Set down nothing except the lines starting at the one with "juin 2019 (23, 1677)" and ending at the final line of the material, each word for word.

#### SUPPLIED MATERIAL

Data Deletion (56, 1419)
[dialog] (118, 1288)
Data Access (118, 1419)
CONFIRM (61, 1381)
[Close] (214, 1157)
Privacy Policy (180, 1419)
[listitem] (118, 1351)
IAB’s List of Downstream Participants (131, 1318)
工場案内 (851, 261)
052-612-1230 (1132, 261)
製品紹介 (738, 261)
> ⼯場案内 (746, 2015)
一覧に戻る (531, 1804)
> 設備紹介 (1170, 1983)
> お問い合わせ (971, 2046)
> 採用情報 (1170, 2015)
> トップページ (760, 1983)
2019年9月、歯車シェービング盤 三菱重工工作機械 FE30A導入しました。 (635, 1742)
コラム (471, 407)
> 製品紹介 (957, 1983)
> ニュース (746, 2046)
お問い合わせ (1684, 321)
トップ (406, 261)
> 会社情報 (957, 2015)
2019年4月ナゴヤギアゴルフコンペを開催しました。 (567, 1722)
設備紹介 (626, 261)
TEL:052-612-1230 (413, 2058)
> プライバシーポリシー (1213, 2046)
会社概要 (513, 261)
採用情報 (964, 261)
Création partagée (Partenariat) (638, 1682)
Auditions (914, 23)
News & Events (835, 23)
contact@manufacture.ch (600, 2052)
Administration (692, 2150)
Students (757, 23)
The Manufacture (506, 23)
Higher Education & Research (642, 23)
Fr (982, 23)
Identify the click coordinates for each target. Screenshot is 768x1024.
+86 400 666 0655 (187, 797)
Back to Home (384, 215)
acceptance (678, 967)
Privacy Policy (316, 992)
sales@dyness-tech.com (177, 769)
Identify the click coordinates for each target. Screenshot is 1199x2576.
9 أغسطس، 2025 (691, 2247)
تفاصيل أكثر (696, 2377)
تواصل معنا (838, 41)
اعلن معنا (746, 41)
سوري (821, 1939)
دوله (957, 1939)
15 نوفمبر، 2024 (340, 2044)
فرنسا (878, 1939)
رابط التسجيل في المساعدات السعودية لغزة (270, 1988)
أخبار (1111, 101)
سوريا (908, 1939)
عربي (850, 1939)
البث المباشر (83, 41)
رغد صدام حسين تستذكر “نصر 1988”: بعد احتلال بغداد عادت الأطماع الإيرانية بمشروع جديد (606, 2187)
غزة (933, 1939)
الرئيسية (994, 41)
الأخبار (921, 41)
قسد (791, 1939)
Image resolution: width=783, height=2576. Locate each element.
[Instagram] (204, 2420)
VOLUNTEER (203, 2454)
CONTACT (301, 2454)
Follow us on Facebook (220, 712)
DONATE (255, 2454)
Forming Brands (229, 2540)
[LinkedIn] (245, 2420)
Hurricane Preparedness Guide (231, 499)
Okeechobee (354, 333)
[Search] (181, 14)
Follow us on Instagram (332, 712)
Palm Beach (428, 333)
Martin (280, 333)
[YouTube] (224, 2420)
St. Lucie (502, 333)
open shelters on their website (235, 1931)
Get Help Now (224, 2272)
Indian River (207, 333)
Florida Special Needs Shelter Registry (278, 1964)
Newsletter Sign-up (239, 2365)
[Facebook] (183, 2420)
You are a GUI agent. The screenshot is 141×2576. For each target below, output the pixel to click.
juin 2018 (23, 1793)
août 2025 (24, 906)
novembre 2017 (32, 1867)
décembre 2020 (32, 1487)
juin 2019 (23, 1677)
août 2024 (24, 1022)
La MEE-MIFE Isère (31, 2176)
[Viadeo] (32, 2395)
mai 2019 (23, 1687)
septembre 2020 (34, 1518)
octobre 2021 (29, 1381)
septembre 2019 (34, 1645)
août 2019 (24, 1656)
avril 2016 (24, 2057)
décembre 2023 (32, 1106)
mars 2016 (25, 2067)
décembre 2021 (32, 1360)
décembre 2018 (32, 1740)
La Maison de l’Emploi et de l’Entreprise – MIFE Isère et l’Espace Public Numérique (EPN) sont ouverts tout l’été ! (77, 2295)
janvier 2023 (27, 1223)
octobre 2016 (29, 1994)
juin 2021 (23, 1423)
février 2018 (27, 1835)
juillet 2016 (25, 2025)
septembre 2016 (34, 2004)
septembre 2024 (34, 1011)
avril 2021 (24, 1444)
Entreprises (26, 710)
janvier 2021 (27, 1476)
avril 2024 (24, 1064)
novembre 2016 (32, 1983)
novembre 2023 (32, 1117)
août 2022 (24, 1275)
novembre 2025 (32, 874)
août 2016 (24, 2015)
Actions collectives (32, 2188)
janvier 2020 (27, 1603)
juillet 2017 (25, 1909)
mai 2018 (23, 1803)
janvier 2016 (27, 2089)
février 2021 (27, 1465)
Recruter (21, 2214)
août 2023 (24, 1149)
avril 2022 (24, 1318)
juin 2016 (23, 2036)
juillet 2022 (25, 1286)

########

◆ **SOLVED EXERCISE**:
juin 2019 (23, 1677)
août 2024 (24, 1022)
La MEE-MIFE Isère (31, 2176)
[Viadeo] (32, 2395)
mai 2019 (23, 1687)
septembre 2020 (34, 1518)
octobre 2021 (29, 1381)
septembre 2019 (34, 1645)
août 2019 (24, 1656)
avril 2016 (24, 2057)
décembre 2023 (32, 1106)
mars 2016 (25, 2067)
décembre 2021 (32, 1360)
décembre 2018 (32, 1740)
La Maison de l’Emploi et de l’Entreprise – MIFE Isère et l’Espace Public Numérique (EPN) sont ouverts tout l’été ! (77, 2295)
janvier 2023 (27, 1223)
octobre 2016 (29, 1994)
juin 2021 (23, 1423)
février 2018 (27, 1835)
juillet 2016 (25, 2025)
septembre 2016 (34, 2004)
septembre 2024 (34, 1011)
avril 2021 (24, 1444)
Entreprises (26, 710)
janvier 2021 (27, 1476)
avril 2024 (24, 1064)
novembre 2016 (32, 1983)
novembre 2023 (32, 1117)
août 2022 (24, 1275)
novembre 2025 (32, 874)
août 2016 (24, 2015)
Actions collectives (32, 2188)
janvier 2020 (27, 1603)
juillet 2017 (25, 1909)
mai 2018 (23, 1803)
janvier 2016 (27, 2089)
février 2021 (27, 1465)
Recruter (21, 2214)
août 2023 (24, 1149)
avril 2022 (24, 1318)
juin 2016 (23, 2036)
juillet 2022 (25, 1286)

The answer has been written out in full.